È stato molto difficile per me scrivere di tutto questo, anche ora, a distanza di trent’anni, quei ricordi sono vivi, anche se non fanno male. Ma l’esigenza di proteggere i bambini c’è, ed è molto forte. Non lasciate vostro figlio da solo con il bullismo di gruppo, aiutatelo.
PARERE DELL’ESPERTO
Lilia Parshina, psicologa, responsabile del centro di consulenza psicologica Psyconsul
VITTIME E AGGRESSORI
I bambini spesso sperimentano un intero groviglio di emozioni e sentimenti negativi: irritazione, invidia, paura, impotenza, rabbia. Questo può portare al disagio o addirittura alla paura del bambino se non c’è un adulto nei paraggi che dia una risposta adeguata alle sue esperienze. In caso contrario, il bambino può cercare di liberarsene da solo. «Conservando» le caratteristiche forti (sensazione di forza, potere, invulnerabilità), elimina tutti i lati «deboli» (empatia, paura, vulnerabilità).

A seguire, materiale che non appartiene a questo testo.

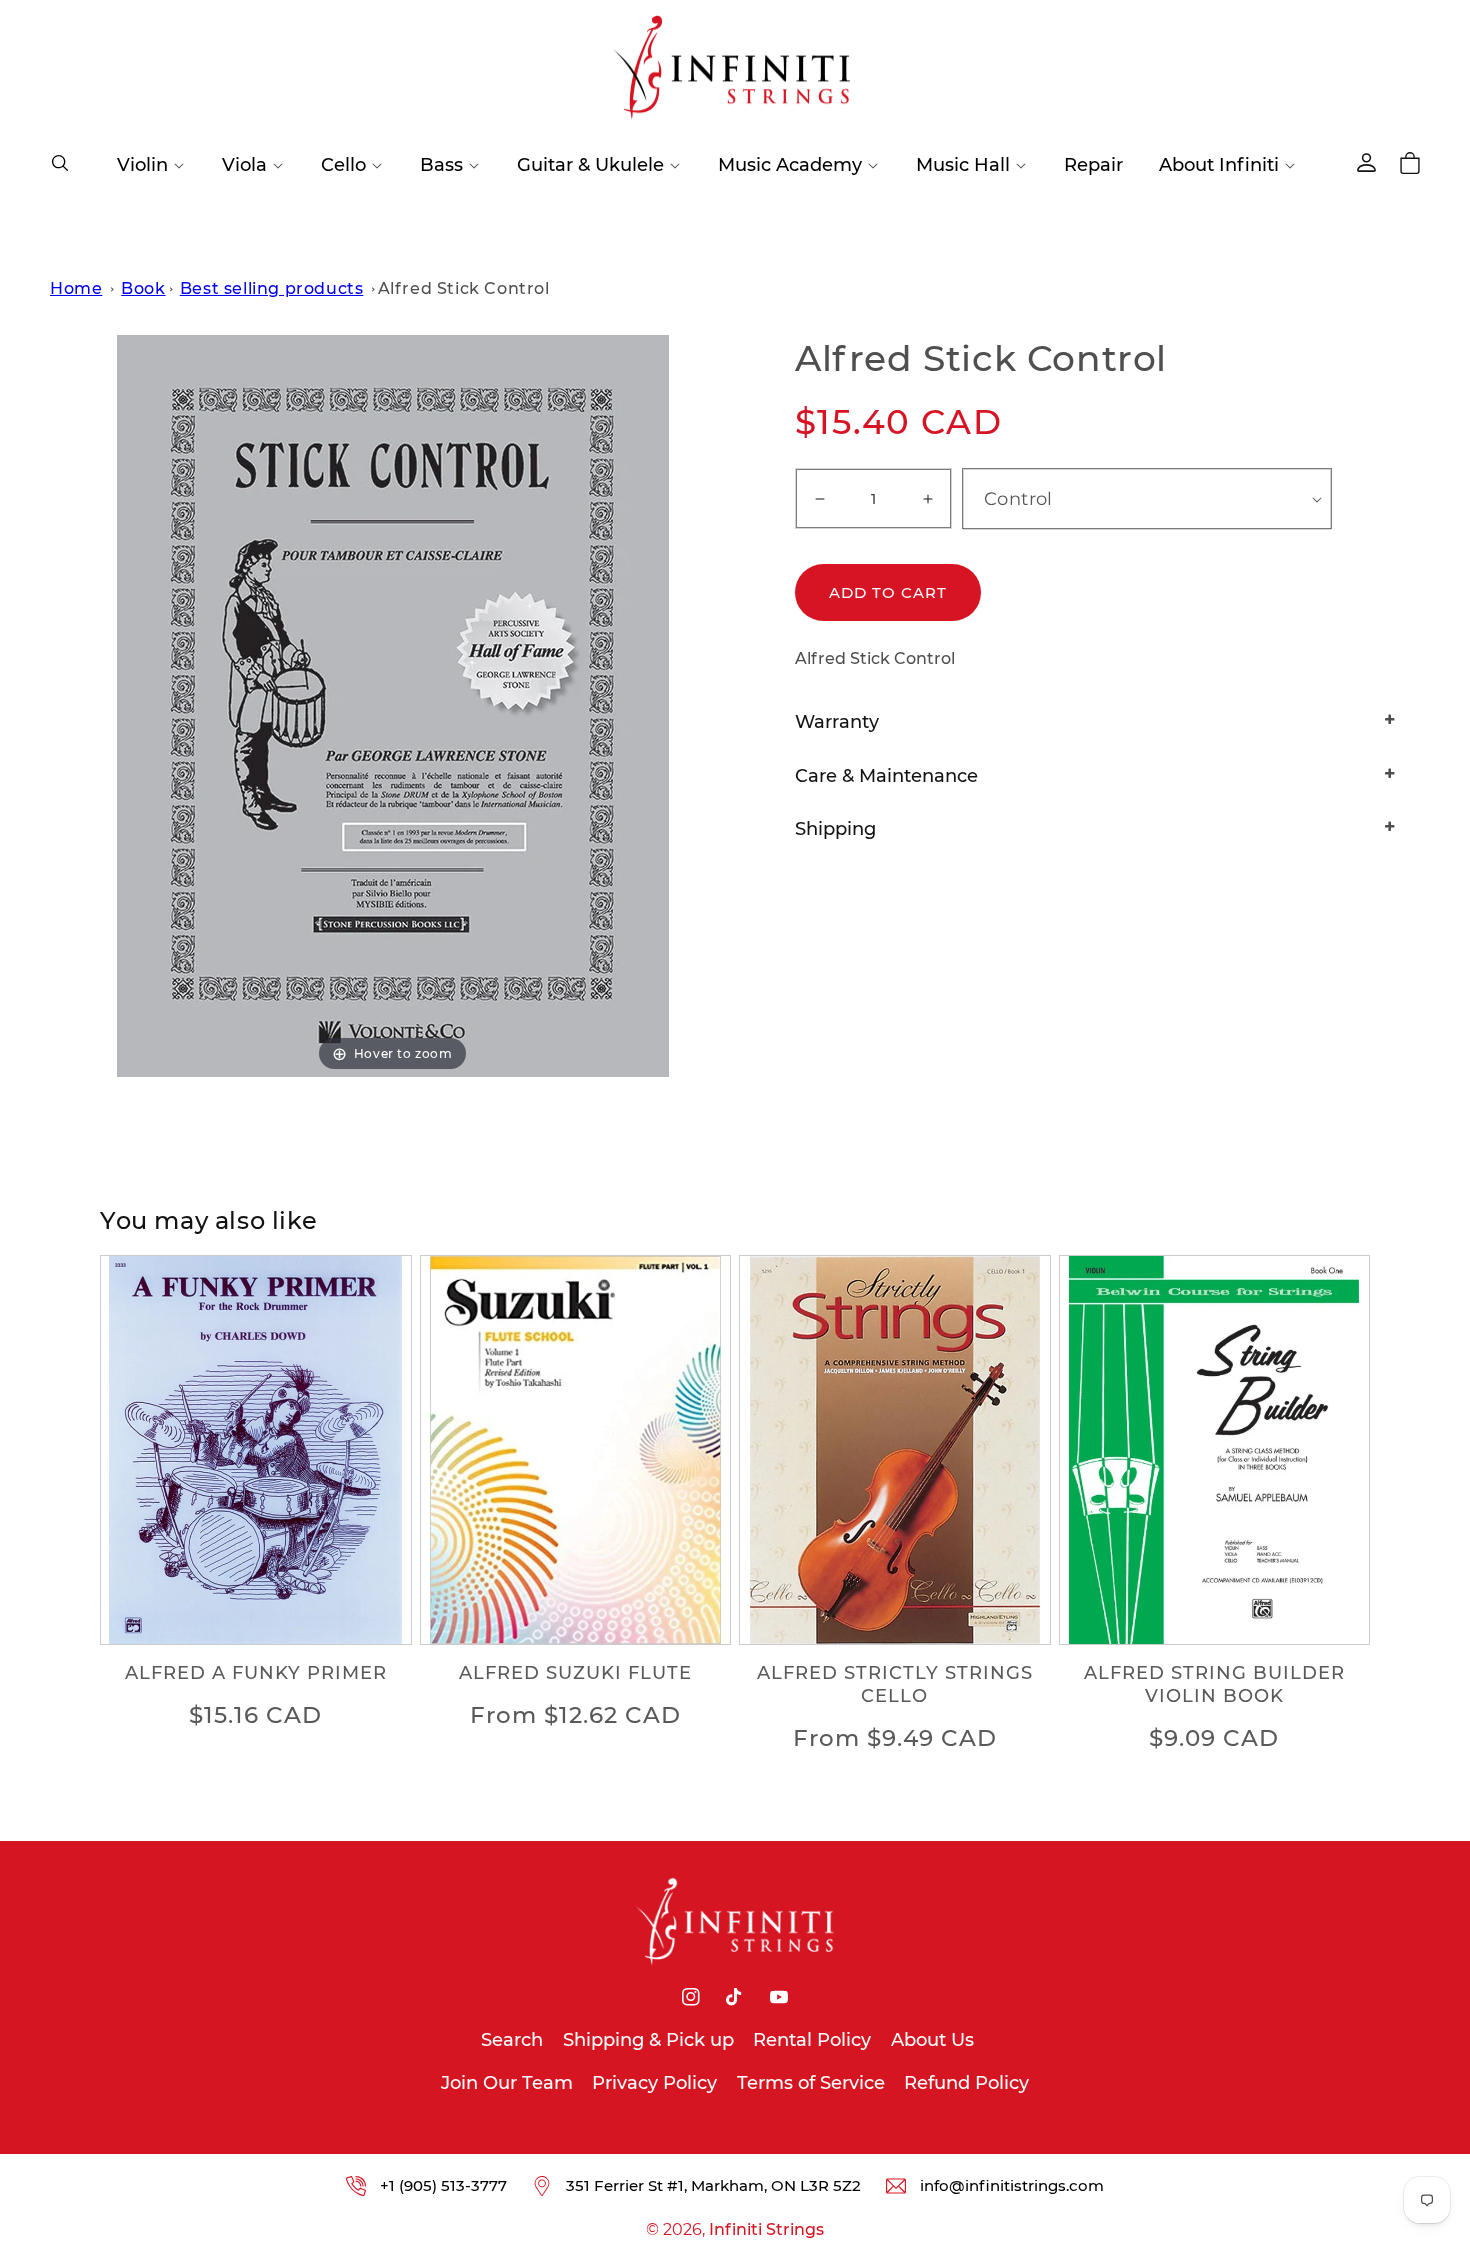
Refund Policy (966, 2083)
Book (143, 288)
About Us (932, 2040)
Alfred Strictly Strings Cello (895, 1684)
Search (512, 2040)
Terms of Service (811, 2083)
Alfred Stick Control (464, 288)
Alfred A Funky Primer (256, 1673)
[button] (60, 163)
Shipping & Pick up (648, 2040)
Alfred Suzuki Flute (575, 1673)
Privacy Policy (654, 2083)
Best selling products (272, 288)
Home (76, 288)
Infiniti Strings (766, 2229)
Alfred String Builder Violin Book (1214, 1684)
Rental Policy (812, 2040)
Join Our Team (507, 2083)
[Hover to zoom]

È così che si forma il modello dell’aggressore. Ma il ruolo di vittima è di solito scelto per coloro che non possono reagire, i bambini con un’organizzazione nervosa debole. È necessario aiutare sia gli aggressori che le vittime, perché molto spesso l’aggressore scolastico a casa svolge il ruolo di vittima. Guardate bene, forse il bambino stesso «scappa» nel ruolo di vittima, cercando una punizione, proteggendosi da esperienze più difficili. Solo un atteggiamento interessato e sincero può aiutarlo ad affrontare i problemi interni.